Quote the entries verbatim, from their first line down to and including the line with "The image size is (410, 2576).".

----

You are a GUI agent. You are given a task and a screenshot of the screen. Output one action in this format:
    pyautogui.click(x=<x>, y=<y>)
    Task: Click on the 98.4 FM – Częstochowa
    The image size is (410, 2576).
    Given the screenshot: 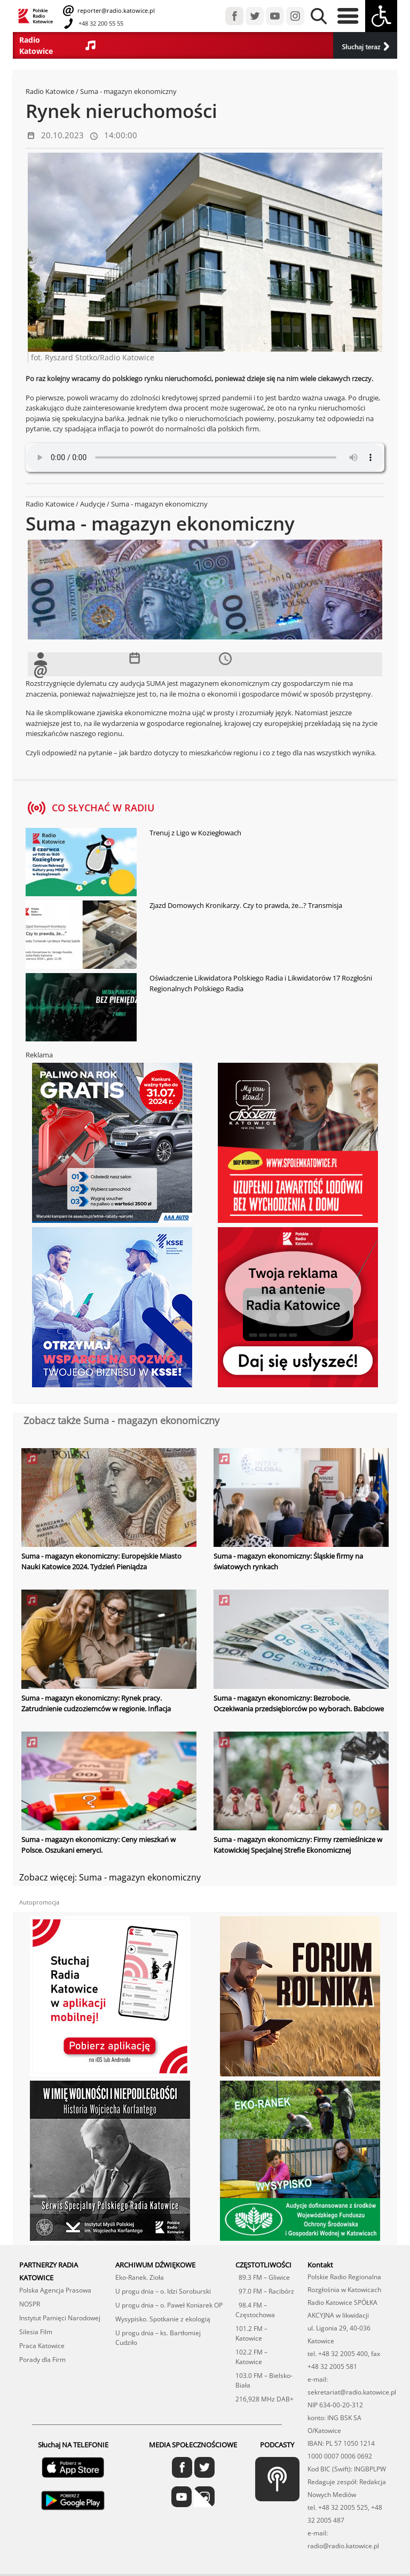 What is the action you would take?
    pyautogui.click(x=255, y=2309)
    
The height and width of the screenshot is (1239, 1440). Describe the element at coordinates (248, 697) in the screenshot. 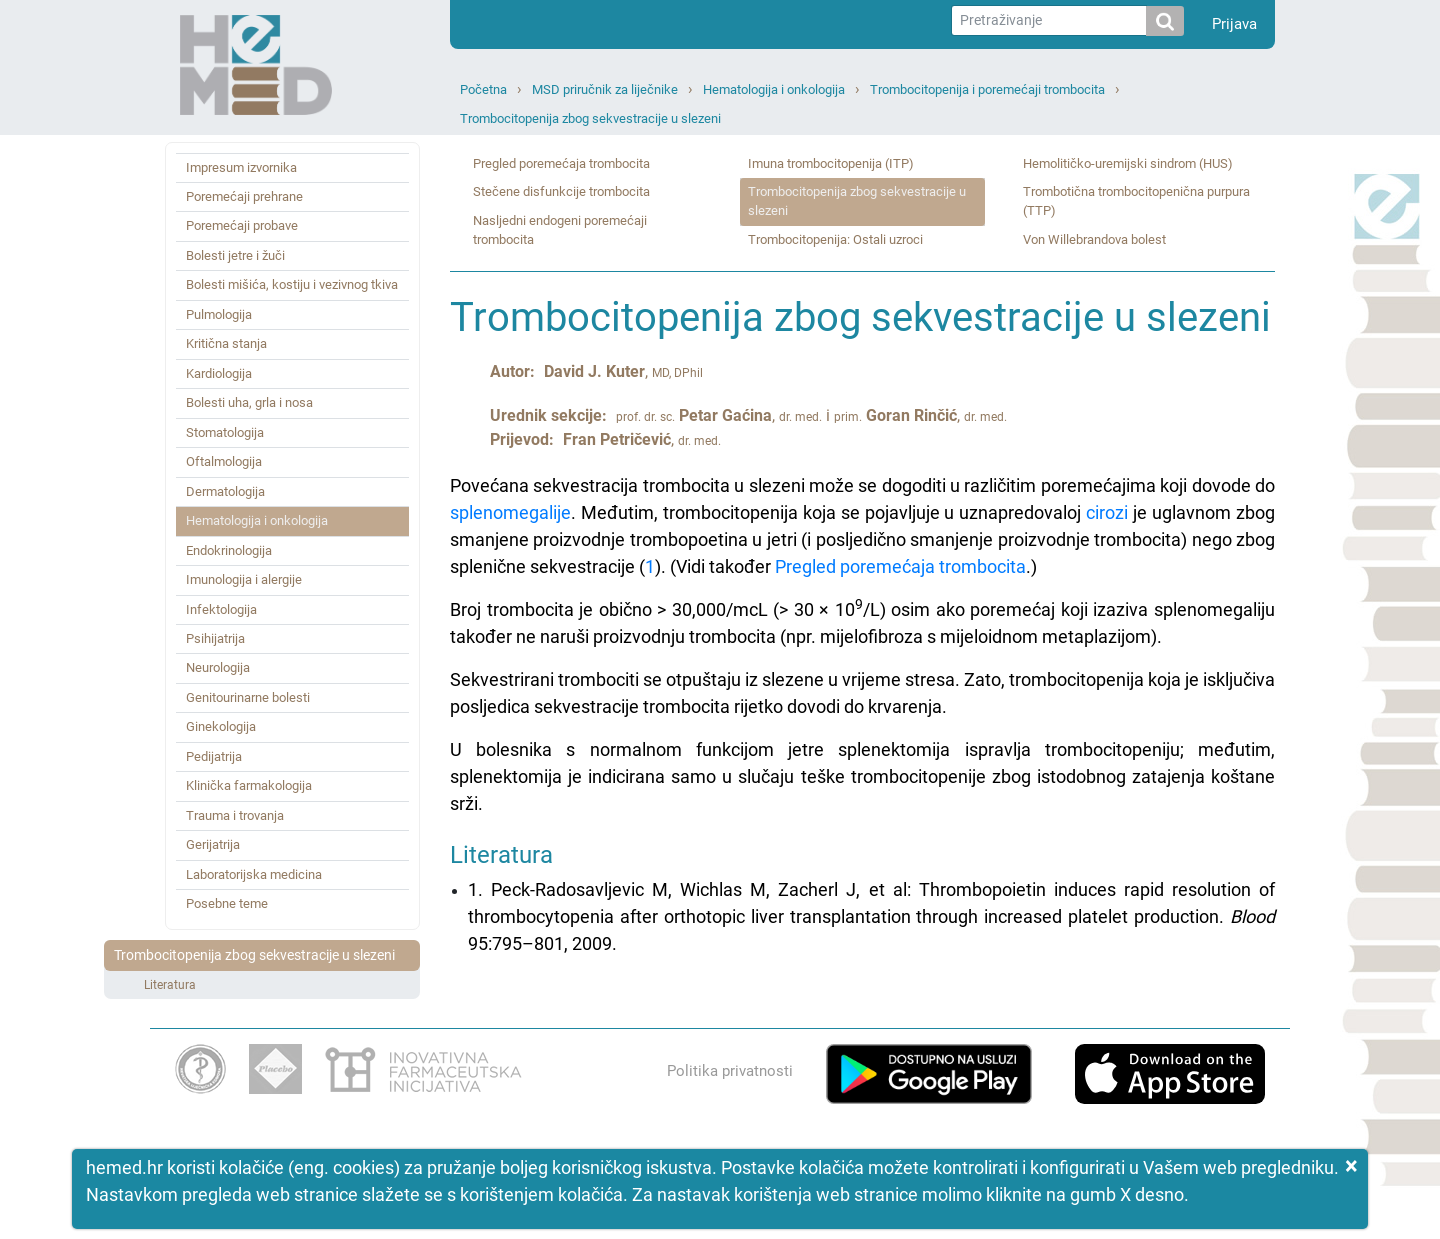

----

SOLUTION TO THIS PROBLEM —
You are a GUI agent. You are given a task and a screenshot of the screen. Output one action in this format:
    pyautogui.click(x=<x>, y=<y>)
    Task: Click on the 98.4 FM – Częstochowa
    The image size is (410, 2576).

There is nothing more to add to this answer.